Whereas, according to Hitch, quoted in numerous sources including his authorised biography, the film he wanted to make was an adaptation of John Van Druten’s play London Wall, while a fellow director at British International Pictures, Thomas Bentley, had his heart set on NUMBER 17. So naturally, producer John Maxwell ordered Hitchcock to make NUMBER 17 and Bentley to make LONDON WALL. “Typical producer,” Hitch grumbled in later years.

(There is, I think, a breed of producer who sees their job, in relation the director’s, as the task Denholm Elliott gives Michael Palin in THE MISSIONARY: “Find out why they do what they do, and stop them from doing it.” But I don’t want to tar them all with that brush: the producer who helps the director achieve their best is an incredible boon, and being helpful is also a smart strategy for keeping a director focussed and on the right course.)

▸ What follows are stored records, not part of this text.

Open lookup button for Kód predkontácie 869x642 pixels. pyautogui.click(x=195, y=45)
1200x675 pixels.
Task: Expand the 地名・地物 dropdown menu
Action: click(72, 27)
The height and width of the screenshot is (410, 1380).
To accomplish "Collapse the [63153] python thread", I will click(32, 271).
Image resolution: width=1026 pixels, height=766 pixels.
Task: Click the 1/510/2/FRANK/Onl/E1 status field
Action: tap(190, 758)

But there’s yet a third view of NUMBER 17, by Charles Barr, in his book English Hitchcock, which I’ve come to trust implicitly, because Barr has really done his research, and is a smart fellow to boot. Barr dismisses traditional accounts of J. Jefferson Farjeon’s play being a ponderous and dull mystery, and he’s actually read it. In fact, the Hitchcock film is quite faithful to its source, merely condensing and intensifying the play’s rapid flow of dramatic entrances, mysterious strangers, impersonations, reverses and reveals (which are typical of Farjeon’s other work, as exemplified in THE PHANTOM LIGHT, THE GHOST CAMERA and THE LAST JOURNEY). The film’s parodic and even self-referential qualities also have their origins in Farjeon — the play was a vehicle for actor Leon M. Lion (!) who reprises his role here as a cockney sailor, looking like Lon Chaney in the lost film BLIND BARGAIN, a sort of subnormal neanderthal Fred West figure, yet apparently intended to be lovable. Hitch also finds another part for BLACKMAIL’s blackmailer, the perennially seedy Donald Calthrop.

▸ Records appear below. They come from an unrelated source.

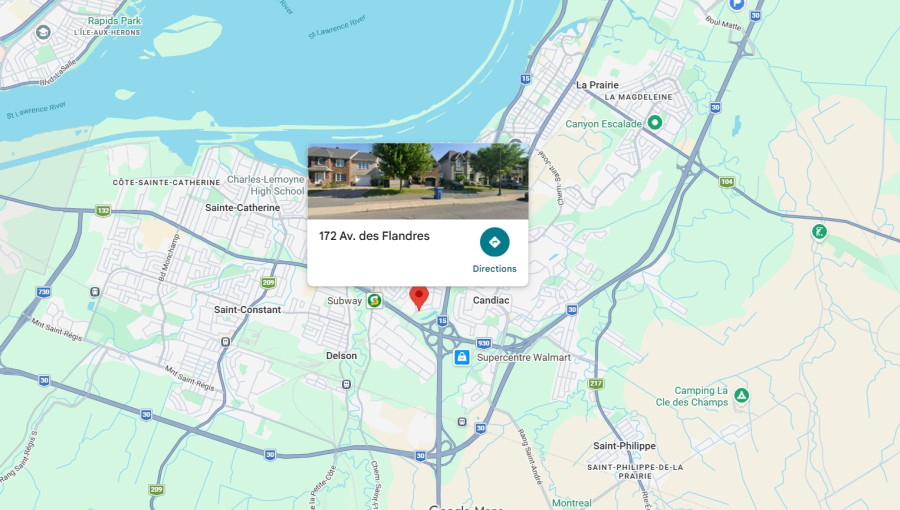Click the teal Directions arrow icon

click(x=494, y=242)
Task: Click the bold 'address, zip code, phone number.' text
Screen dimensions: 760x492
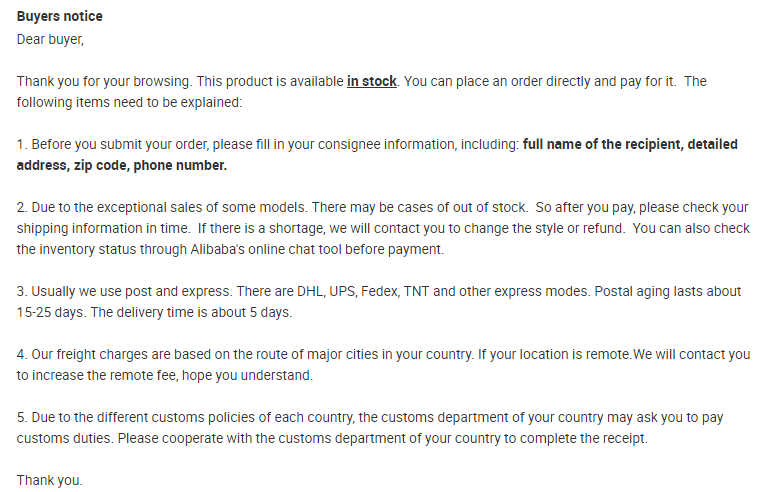Action: tap(122, 166)
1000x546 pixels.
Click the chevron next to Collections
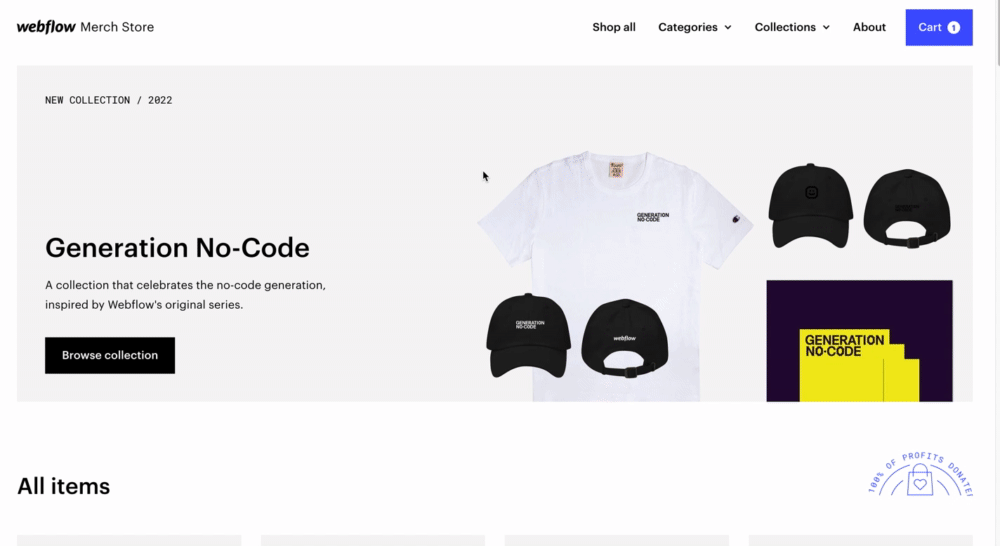pyautogui.click(x=826, y=27)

I was pleased to see that Charles Barr draws connections with James Whale’s THE OLD DARK HOUSE, connections which struck me independantly as I watched the movie for the first time a few years back. The shadowplay, vast dark spaces, and rogue’s gallery of grotesques forge a clear link with the Hollywood film, written by Hitch’s friend Benn Levy, whom he had recently collaborated with on BLACKMAIL, and whose directorial debut, LORD CAMBER’S LADIES, Hitchcock would produce (Hitch’s only effort as producer for another filmmaker — it kills me that I can’t get a copy). Hitch even throws in a gratuitous but lovely funhouse mirror shot, echoing Whale’s use of distortions during Eva Moore’s religious tirade.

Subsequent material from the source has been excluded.